NewsFrom cow burps to data centers, it’s been a year

From cow burps to data centers, it’s been a year

Venture capitalist Tom Chi on the highs and lows of sustainability innovation in 2025. Read More

By
Tom Chi

December 29, 2025

2025 brought data center booms, arbitrary tariffs and geothermal improvements. Source: Ukr Pictures/Shutterstock

Key Takeaways:

  • Climate solutions are becoming economically viable on their own terms, marking a shift from regulation-driven to economic-driven climate action.
  • The infrastructure for the next decade of transformation is being built now, via autonomous mobility, geothermal baseload power and data centers.
  • Short-term volatility is exposing fragility in critical capabilities, with lithium price crashes threatening battery recycling and arbitrary tariffs harming U.S. manufacturing.

The opinions expressed here by Trellis expert contributors are their own, not those of Trellis.​

As managing partner of At One Ventures, I get a unique and broad perspective at how the climate venture landscape is evolving. In 2025, we made progress but didn’t move in a straight line: some long-standing technical and economic constraints finally gave way, while other parts of the system showed how easily momentum can be disrupted by market demand, price volatility and policy swings. Here are some of the lows and highs of this year in climate. For corporate sustainability professionals, these are signals of what’s to come.

Lowlights

  • Low lithium carbonate prices created headwinds for lithium battery recycling, meaning only the teams with the absolute best recycling economics can continue to compete. This drove some notable pivots and threatened to have us lose momentum in a capability we will ultimately need.
  • Large, arbitrary tariffs were and are terrible for U.S. manufacturing. Efforts located in the U.S. were significantly harmed by chaotic trade policy. Elected officials showing almost no ability to push back to harmful policies. This is how you lose an economic race.
  • As we approach near-perfect deepfakes, we’re entering a world where any narrative can be spoofed, adding jet fuel to an environment already rife with dangerous misinformation.

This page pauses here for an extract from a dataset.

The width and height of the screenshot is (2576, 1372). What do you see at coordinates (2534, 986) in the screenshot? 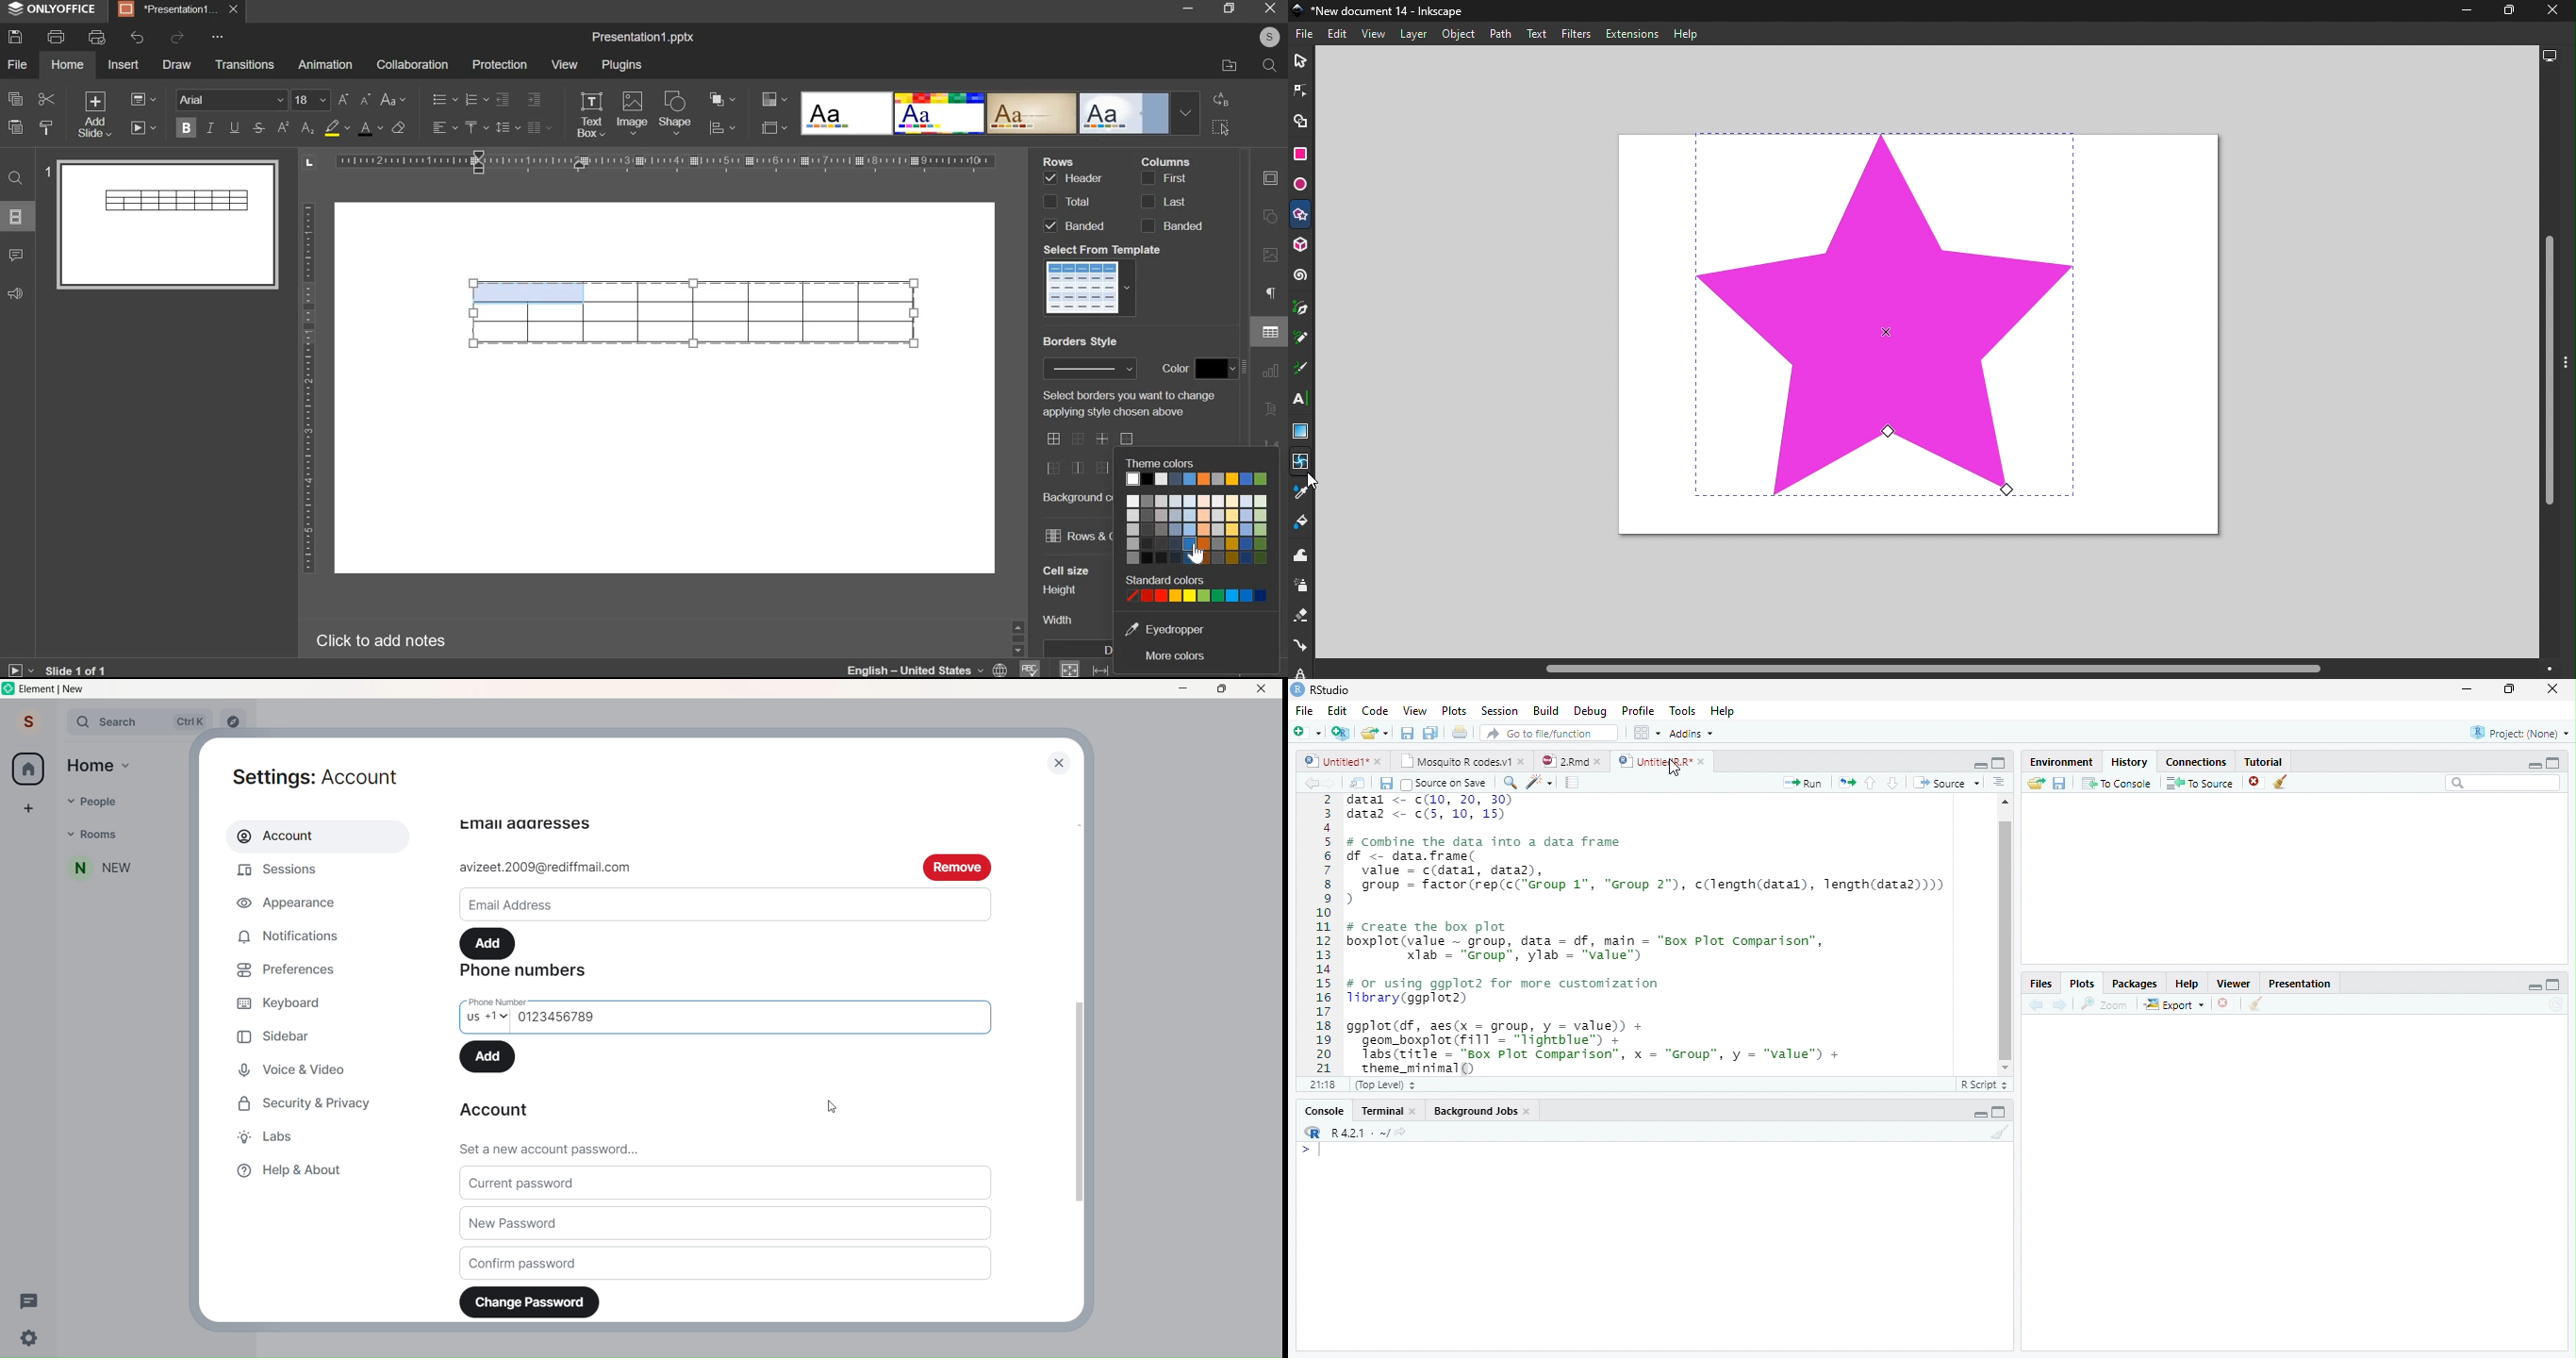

Media consolidation into fewer hands that are acting progressively more carelessly to meet the 24-hour news cycle means we will be making stupid decisions faster.
  • It was 36 degrees Fahrenheit hotter than historical highs in the arctic in February, and we had record heat wave 122 degrees Fahrenheit in South Asia in April, which put it on the verge of a major wet bulb fatality event. This event did lead to major productivity losses in the mango crop, an early example of how extreme temperatures disrupt stomata function — a mechanism that could drive major losses in the future.
  • Bill Gates suggested that maybe climate change won’t be so bad, and we should focus on adaptation. While adaptation will absolutely be needed, this is no way to be a leader, and it will likely have some negative reverberations in the market.